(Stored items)

BEGIN

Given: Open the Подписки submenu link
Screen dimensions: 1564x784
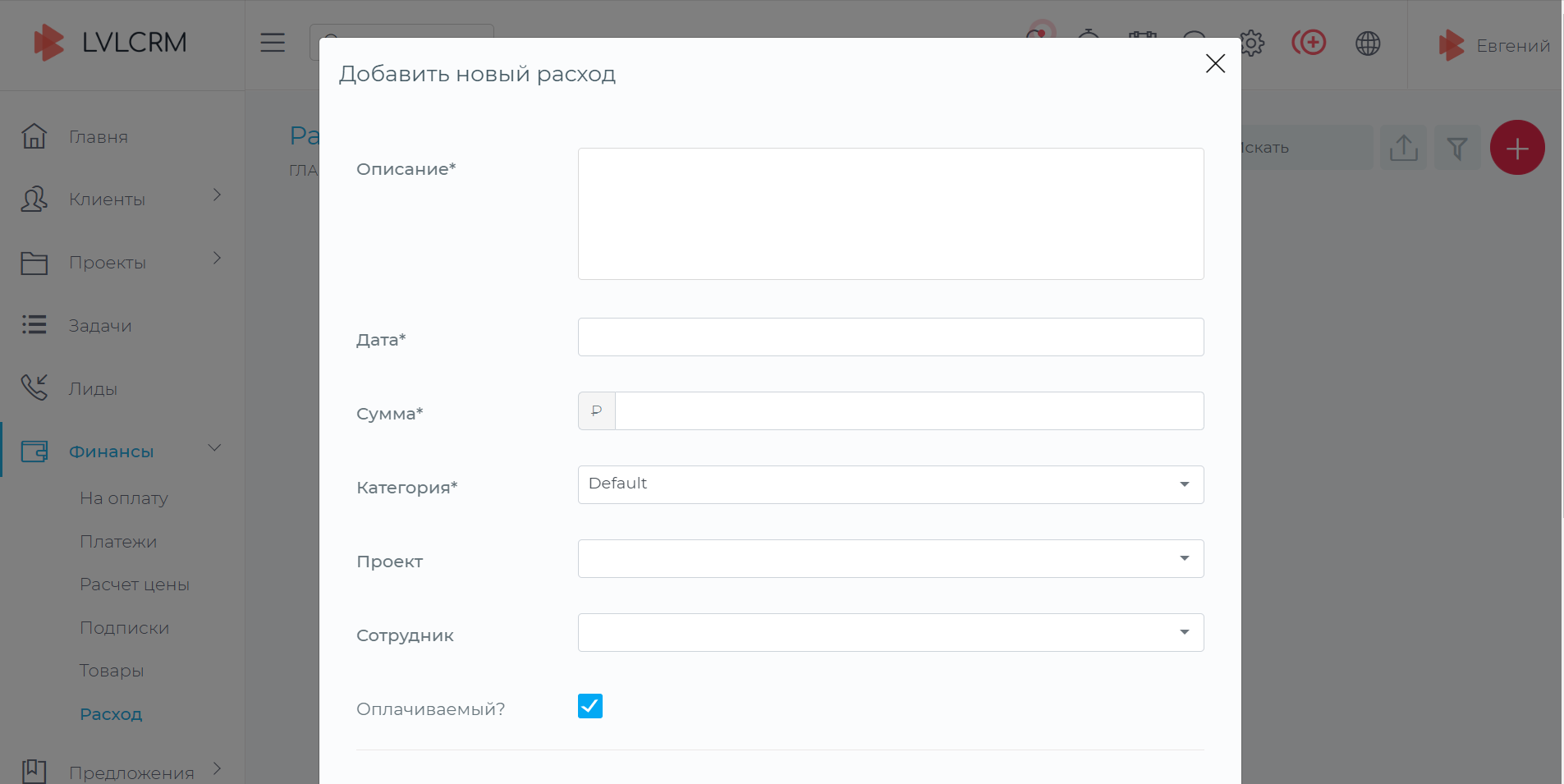Looking at the screenshot, I should 124,628.
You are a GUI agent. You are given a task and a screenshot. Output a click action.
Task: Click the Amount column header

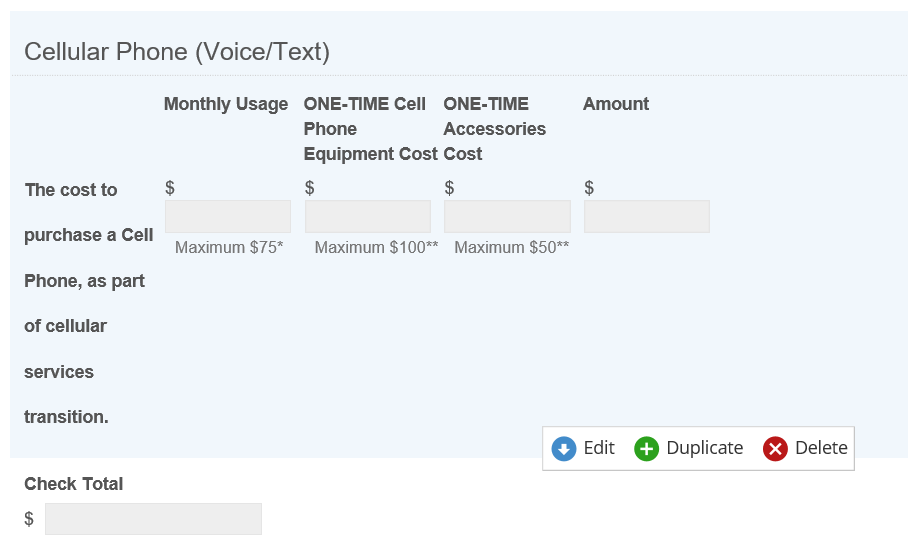click(616, 104)
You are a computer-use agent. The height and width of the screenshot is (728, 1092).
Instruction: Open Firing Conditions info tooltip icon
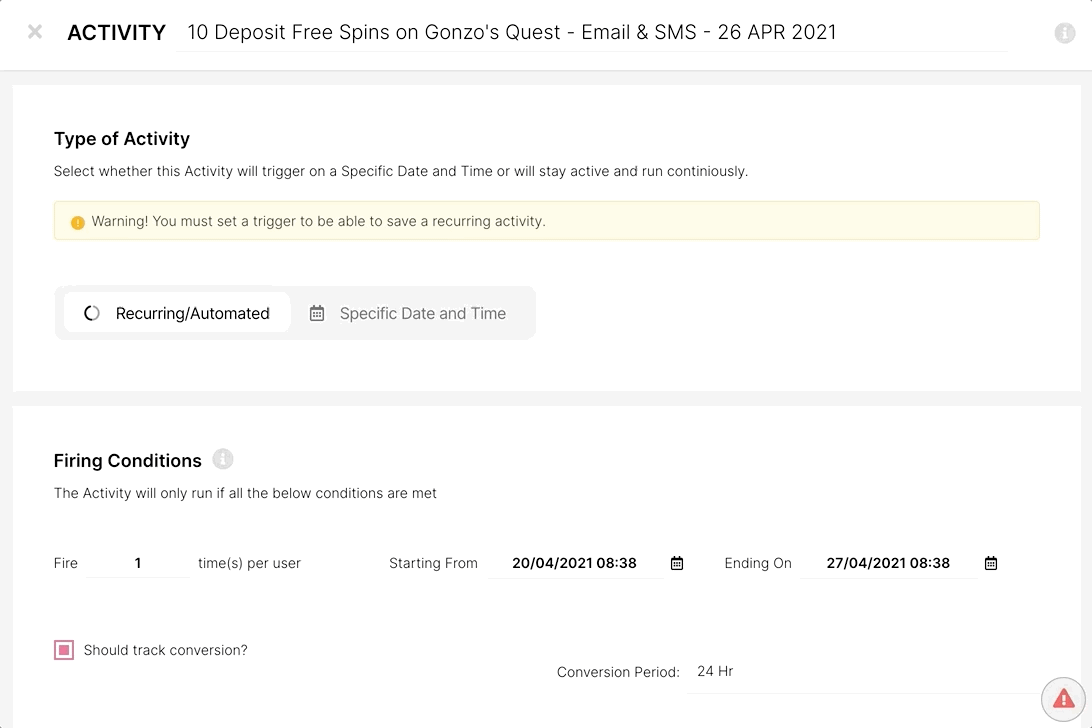coord(223,459)
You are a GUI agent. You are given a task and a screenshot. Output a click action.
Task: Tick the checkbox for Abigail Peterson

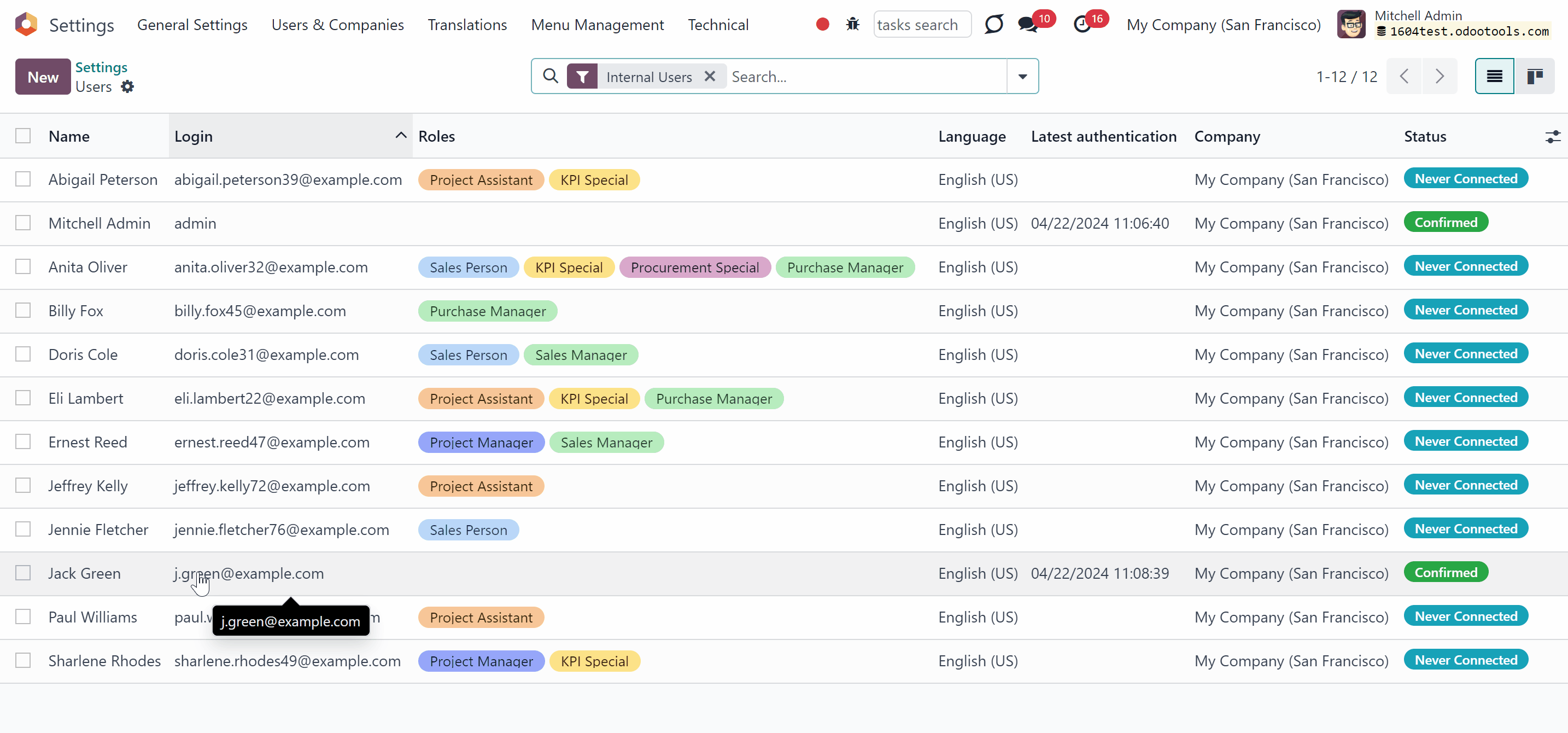click(x=23, y=179)
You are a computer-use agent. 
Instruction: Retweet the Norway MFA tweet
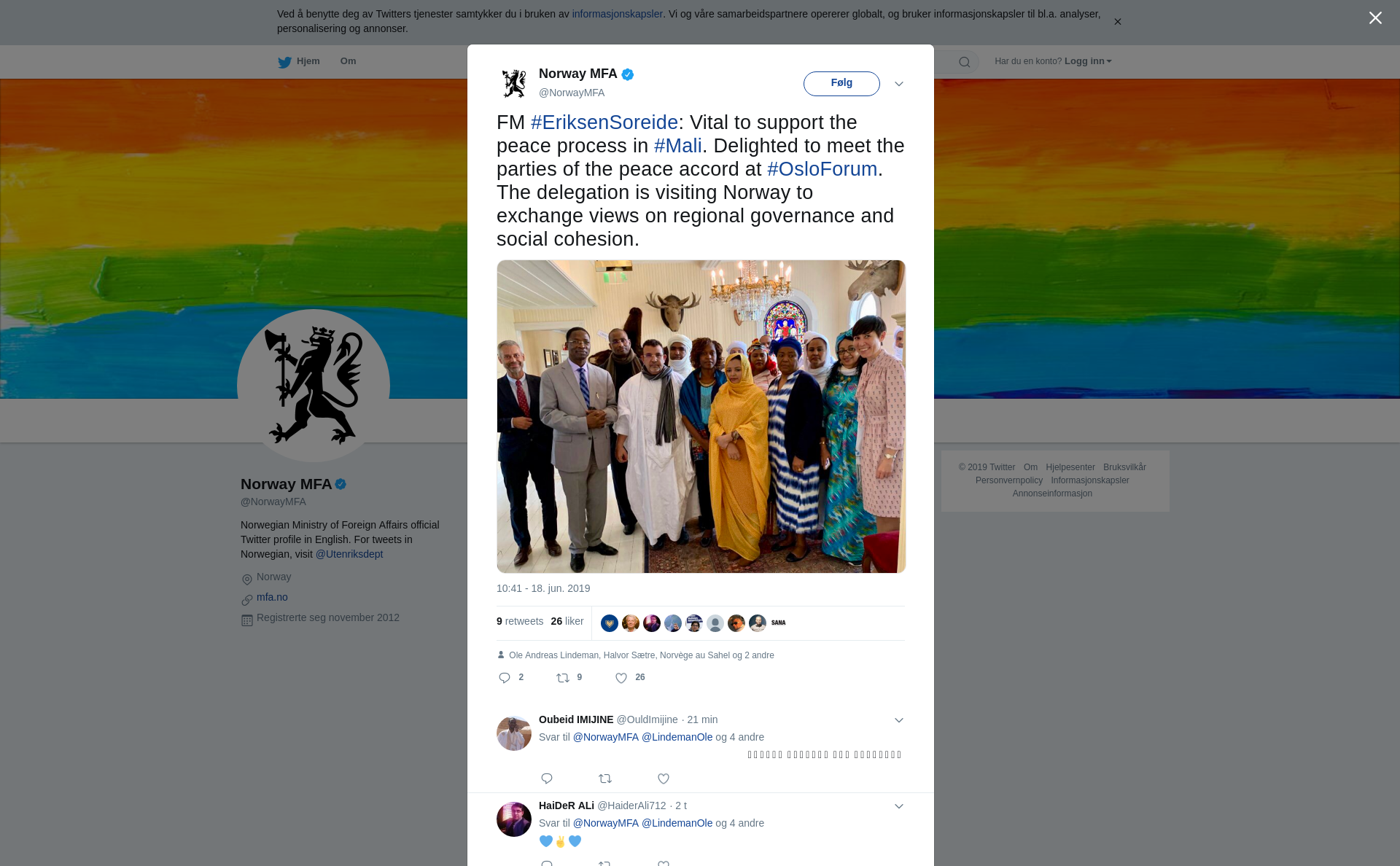point(563,678)
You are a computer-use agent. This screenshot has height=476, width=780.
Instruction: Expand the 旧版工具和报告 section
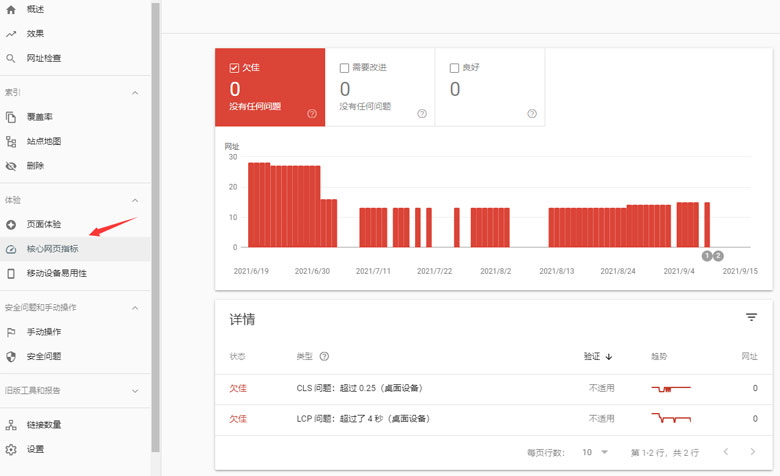coord(135,391)
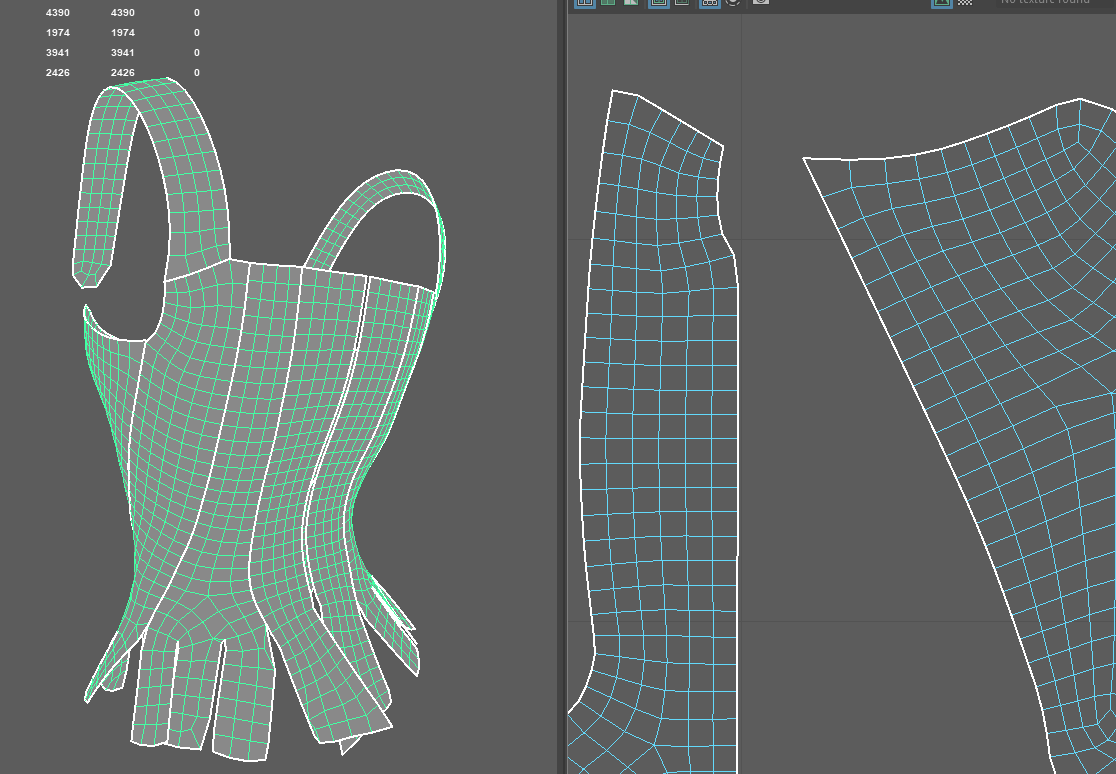
Task: Open the 'No texture found' dropdown
Action: (x=1045, y=3)
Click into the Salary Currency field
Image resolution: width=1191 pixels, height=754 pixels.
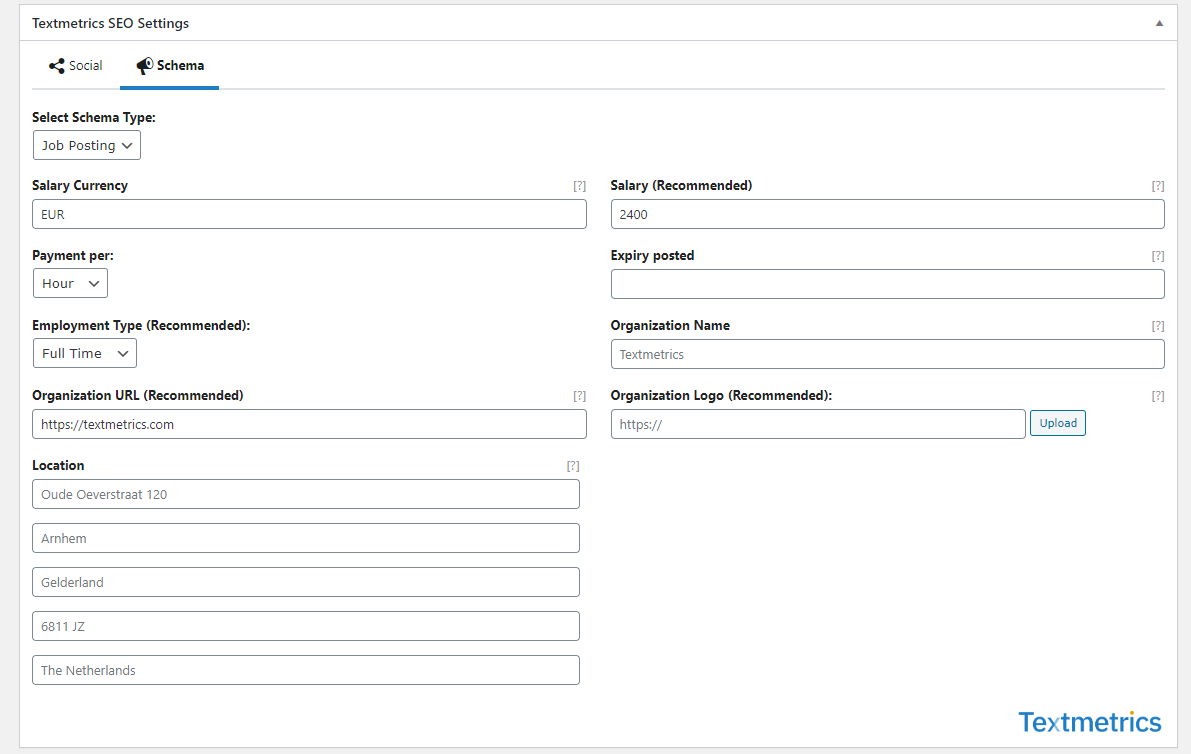point(309,214)
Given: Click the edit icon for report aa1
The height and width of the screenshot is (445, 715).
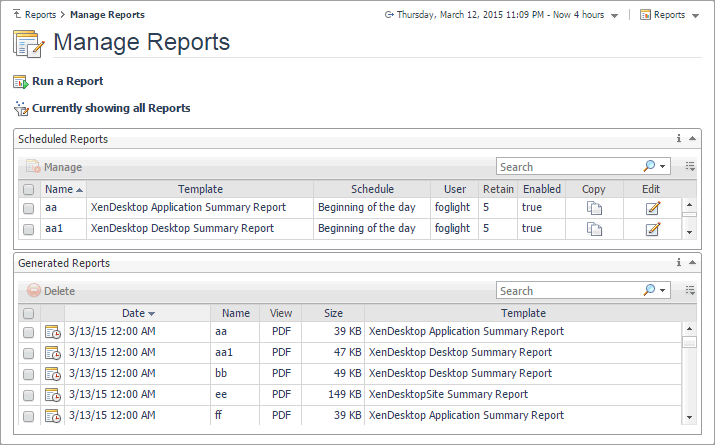Looking at the screenshot, I should [653, 229].
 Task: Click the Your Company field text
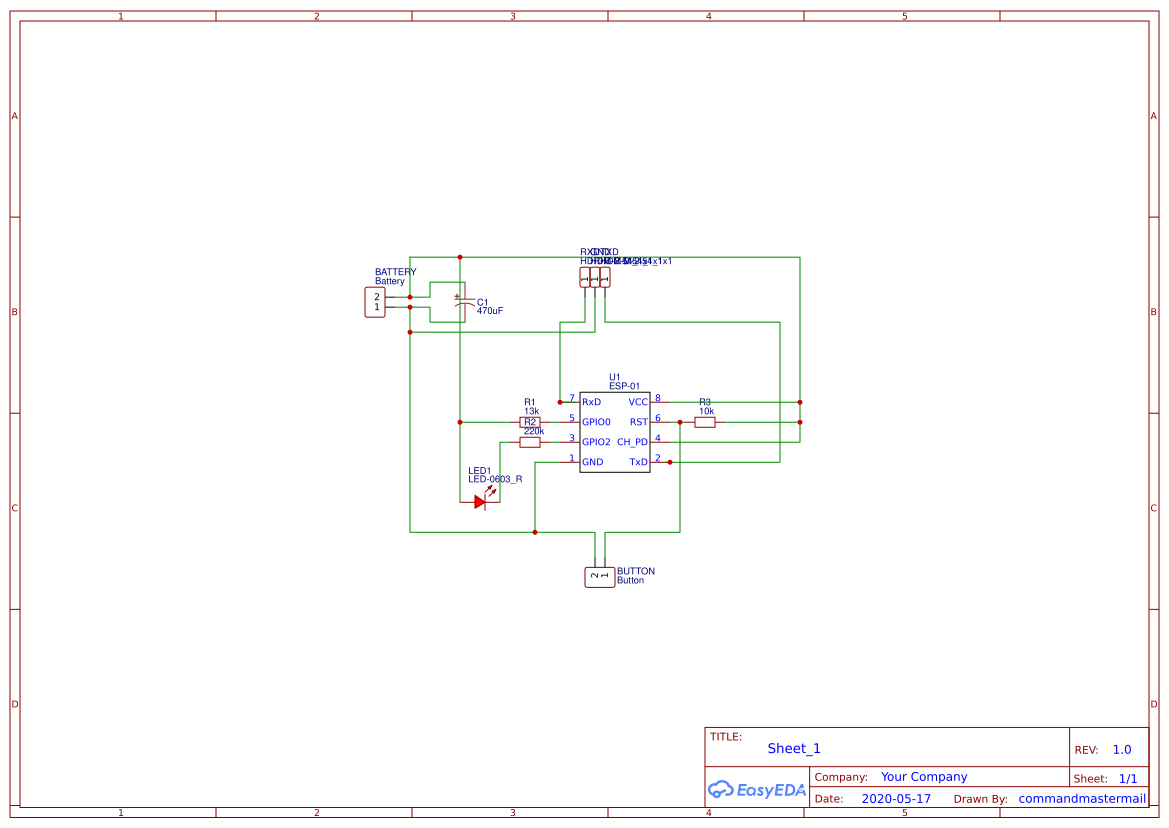[x=923, y=776]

END

* Work request
From the data above, copy every line where "computer" appears.

* Response to this exercise
You are a computer-use agent. The height and width of the screenshot is (728, 1092).
You are a computer-use agent. 
You are a computer-use agent. This screenshot has height=476, width=780.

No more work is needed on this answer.